--- WHAT TO PRODUCE ---
Nothing in the records below should be altered in the copy, although the pictures must be left out.

Records from a dataset
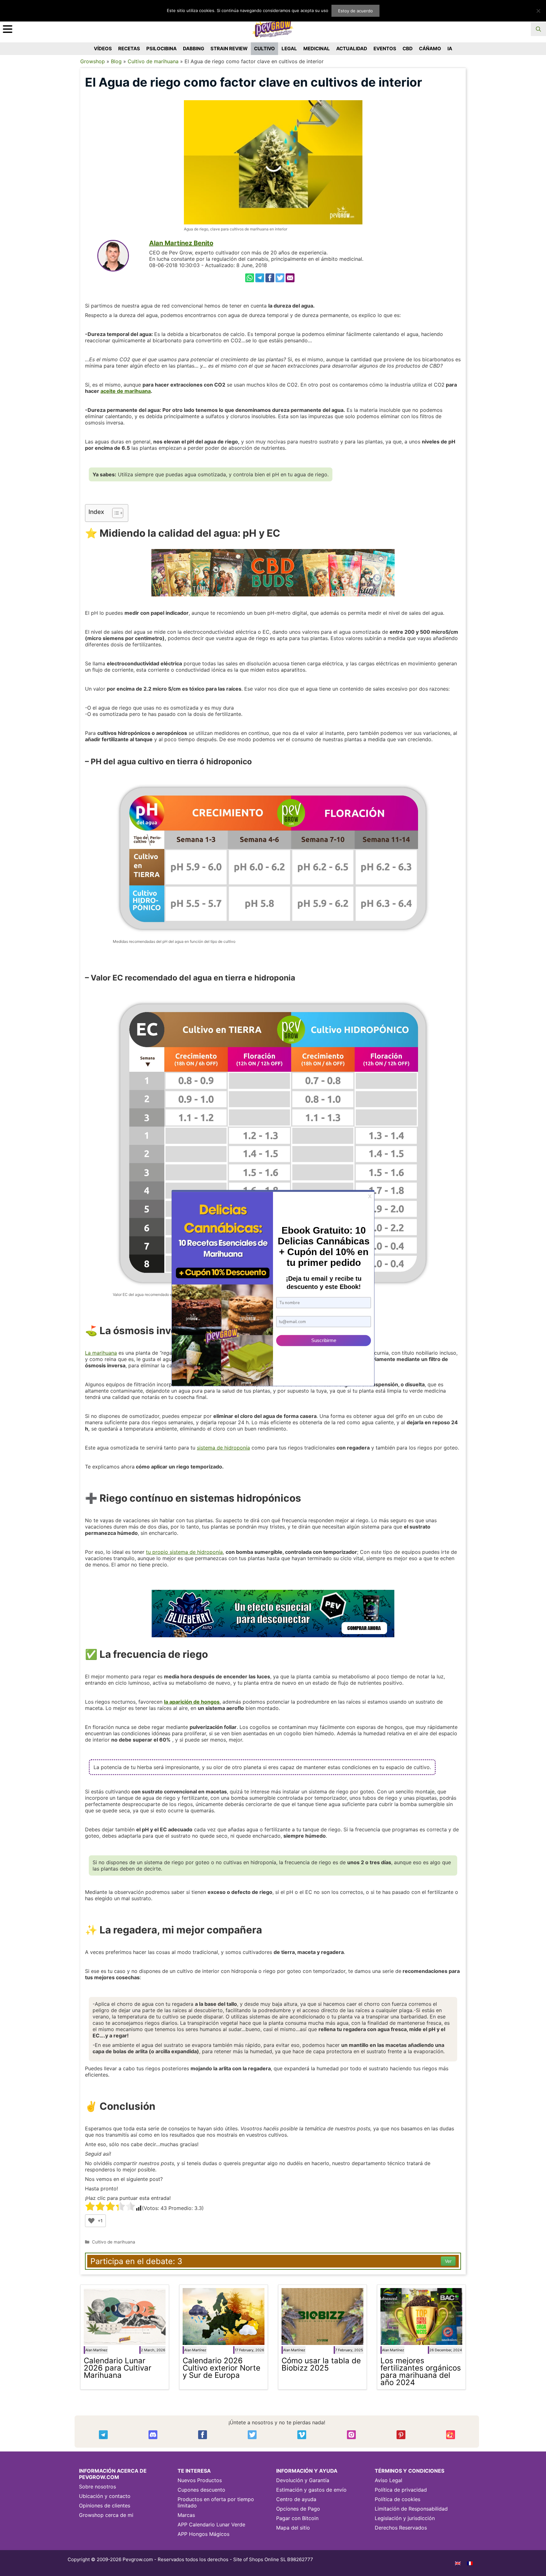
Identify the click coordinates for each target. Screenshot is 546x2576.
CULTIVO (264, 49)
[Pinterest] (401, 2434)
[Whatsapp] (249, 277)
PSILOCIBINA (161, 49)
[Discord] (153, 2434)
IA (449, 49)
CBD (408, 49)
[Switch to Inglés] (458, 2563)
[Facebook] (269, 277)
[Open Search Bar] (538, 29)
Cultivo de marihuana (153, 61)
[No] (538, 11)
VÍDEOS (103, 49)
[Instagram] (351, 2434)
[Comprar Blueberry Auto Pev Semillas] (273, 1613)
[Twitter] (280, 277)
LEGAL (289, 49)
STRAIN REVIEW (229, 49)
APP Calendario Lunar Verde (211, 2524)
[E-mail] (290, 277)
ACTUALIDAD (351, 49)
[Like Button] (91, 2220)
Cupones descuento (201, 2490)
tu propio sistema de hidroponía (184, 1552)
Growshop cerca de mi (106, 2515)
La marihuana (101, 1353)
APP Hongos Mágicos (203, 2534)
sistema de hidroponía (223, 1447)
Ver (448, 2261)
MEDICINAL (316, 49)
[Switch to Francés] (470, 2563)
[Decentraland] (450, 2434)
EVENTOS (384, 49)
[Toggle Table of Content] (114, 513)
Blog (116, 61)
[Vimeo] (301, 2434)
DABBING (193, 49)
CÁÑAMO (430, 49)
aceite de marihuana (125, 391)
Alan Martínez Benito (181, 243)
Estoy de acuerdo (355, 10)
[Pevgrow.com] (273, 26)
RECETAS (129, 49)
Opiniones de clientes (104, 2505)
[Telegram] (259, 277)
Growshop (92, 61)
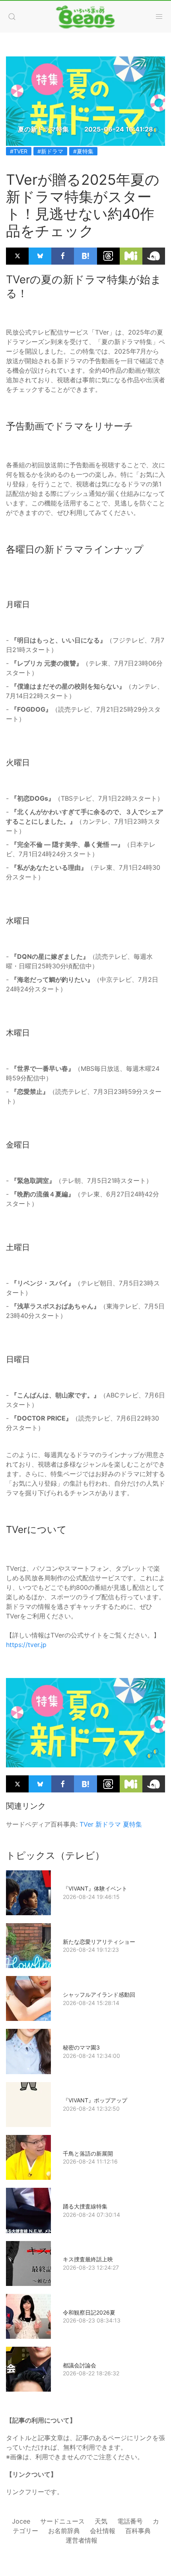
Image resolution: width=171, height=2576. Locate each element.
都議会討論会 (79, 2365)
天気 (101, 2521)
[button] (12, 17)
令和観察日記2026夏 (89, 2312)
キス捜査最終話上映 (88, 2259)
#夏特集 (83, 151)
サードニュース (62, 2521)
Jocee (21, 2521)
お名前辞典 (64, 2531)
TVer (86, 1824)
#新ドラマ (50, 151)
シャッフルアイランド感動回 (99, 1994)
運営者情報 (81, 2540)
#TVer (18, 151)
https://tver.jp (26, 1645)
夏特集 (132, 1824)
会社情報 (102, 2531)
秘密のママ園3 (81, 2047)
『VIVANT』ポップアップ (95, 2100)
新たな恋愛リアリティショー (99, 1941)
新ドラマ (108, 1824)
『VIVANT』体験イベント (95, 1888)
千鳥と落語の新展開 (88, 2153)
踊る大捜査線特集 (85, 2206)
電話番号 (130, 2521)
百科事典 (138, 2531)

--- ANSWER AREA ---
Identify the click coordinates for each target. Screenshot is 546x2576.
CULTIVO (264, 49)
[Pinterest] (401, 2434)
[Whatsapp] (249, 277)
PSILOCIBINA (161, 49)
[Discord] (153, 2434)
IA (449, 49)
CBD (408, 49)
[Switch to Inglés] (458, 2563)
[Facebook] (269, 277)
[Open Search Bar] (538, 29)
Cultivo de marihuana (153, 61)
[No] (538, 11)
VÍDEOS (103, 49)
[Instagram] (351, 2434)
[Comprar Blueberry Auto Pev Semillas] (273, 1613)
[Twitter] (280, 277)
LEGAL (289, 49)
STRAIN REVIEW (229, 49)
APP Calendario Lunar Verde (211, 2524)
[E-mail] (290, 277)
ACTUALIDAD (351, 49)
[Like Button] (91, 2220)
Cupones descuento (201, 2490)
tu propio sistema de hidroponía (184, 1552)
Growshop cerca de mi (106, 2515)
La marihuana (101, 1353)
APP Hongos Mágicos (203, 2534)
sistema de hidroponía (223, 1447)
Ver (448, 2261)
MEDICINAL (316, 49)
[Switch to Francés] (470, 2563)
[Decentraland] (450, 2434)
EVENTOS (384, 49)
[Toggle Table of Content] (114, 513)
Blog (116, 61)
[Vimeo] (301, 2434)
DABBING (193, 49)
CÁÑAMO (430, 49)
aceite de marihuana (125, 391)
Alan Martínez Benito (181, 243)
Estoy de acuerdo (355, 10)
[Pevgrow.com] (273, 26)
RECETAS (129, 49)
Opiniones de clientes (104, 2505)
[Telegram] (259, 277)
Growshop (92, 61)
Image resolution: width=171, height=2576. Locate each element.
都議会討論会 (79, 2365)
天気 (101, 2521)
[button] (12, 17)
令和観察日記2026夏 (89, 2312)
キス捜査最終話上映 (88, 2259)
#夏特集 (83, 151)
サードニュース (62, 2521)
Jocee (21, 2521)
お名前辞典 (64, 2531)
TVer (86, 1824)
#新ドラマ (50, 151)
シャッフルアイランド感動回 (99, 1994)
運営者情報 (81, 2540)
#TVer (18, 151)
https://tver.jp (26, 1645)
夏特集 (132, 1824)
会社情報 (102, 2531)
秘密のママ園3 (81, 2047)
『VIVANT』ポップアップ (95, 2100)
新たな恋愛リアリティショー (99, 1941)
新ドラマ (108, 1824)
『VIVANT』体験イベント (95, 1888)
千鳥と落語の新展開 (88, 2153)
踊る大捜査線特集 (85, 2206)
電話番号 (130, 2521)
百科事典 (138, 2531)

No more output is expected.